## Exercise prompt
In your answer, set down the records below exactly as they stand, omitting pictures.

## Data records
....

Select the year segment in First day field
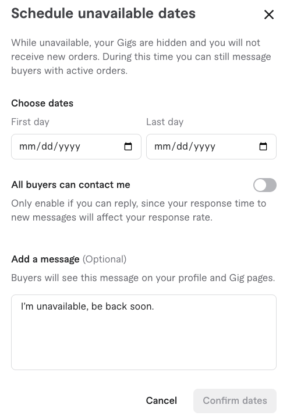Image resolution: width=283 pixels, height=419 pixels. click(69, 147)
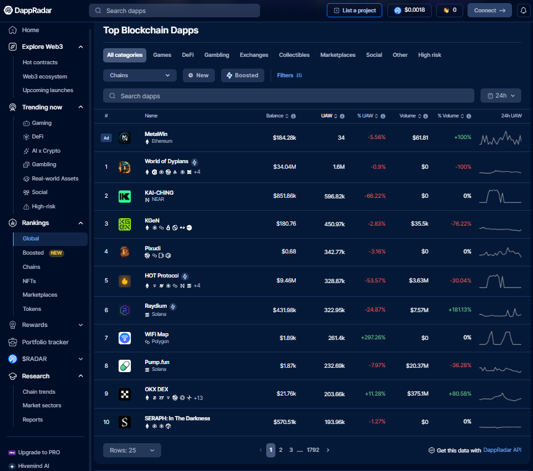This screenshot has height=471, width=533.
Task: Click the Pump.fun pill icon
Action: [125, 366]
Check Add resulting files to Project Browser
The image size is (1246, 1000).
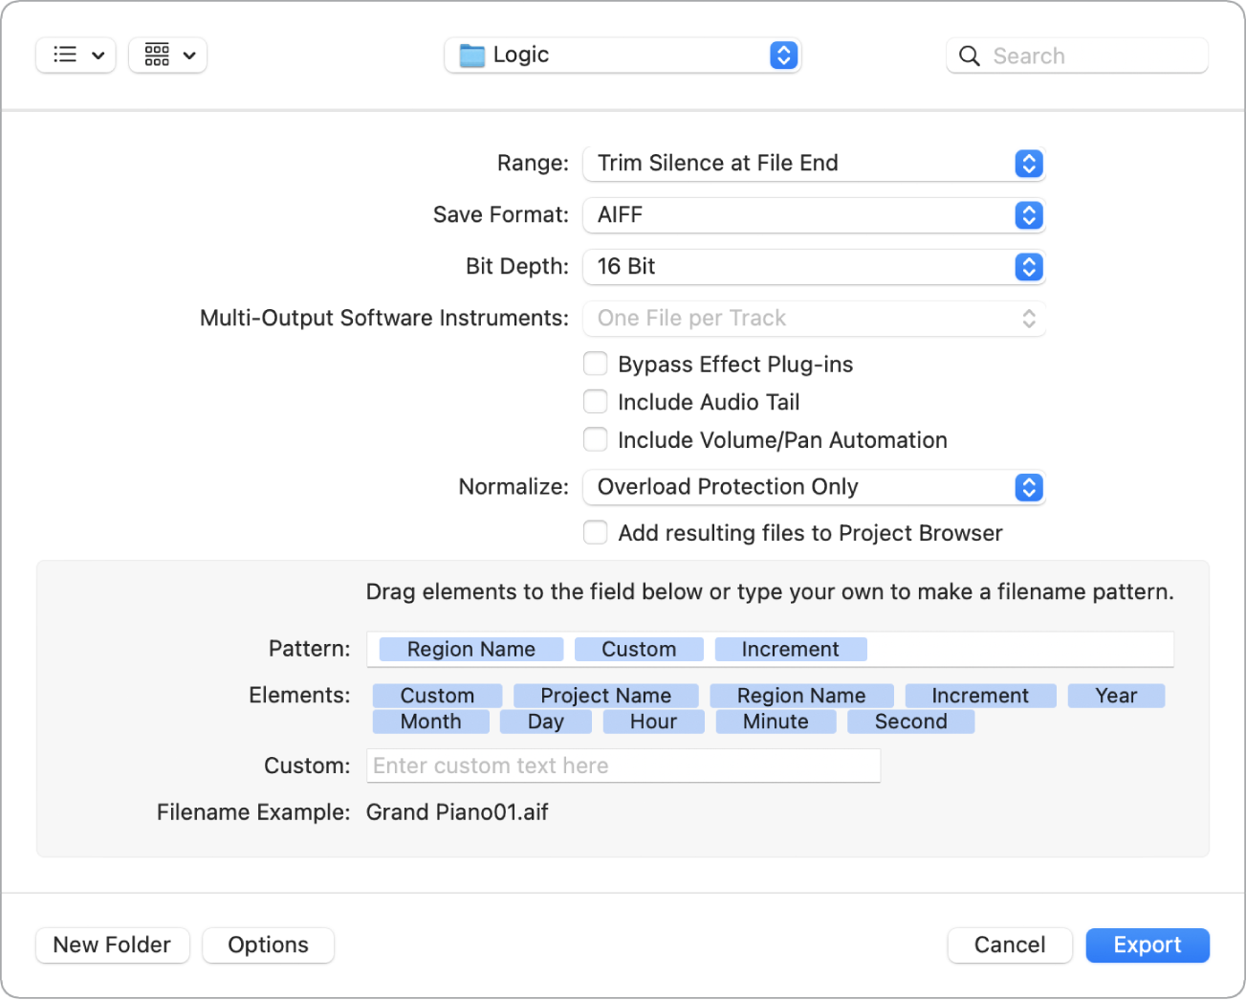pyautogui.click(x=596, y=533)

....

## Reply to the task
Select the year segment in First day field
Image resolution: width=283 pixels, height=419 pixels. click(69, 147)
This screenshot has height=471, width=533.
Task: Click the Pump.fun pill icon
Action: [125, 366]
Check Add resulting files to Project Browser
The image size is (1246, 1000).
pyautogui.click(x=596, y=533)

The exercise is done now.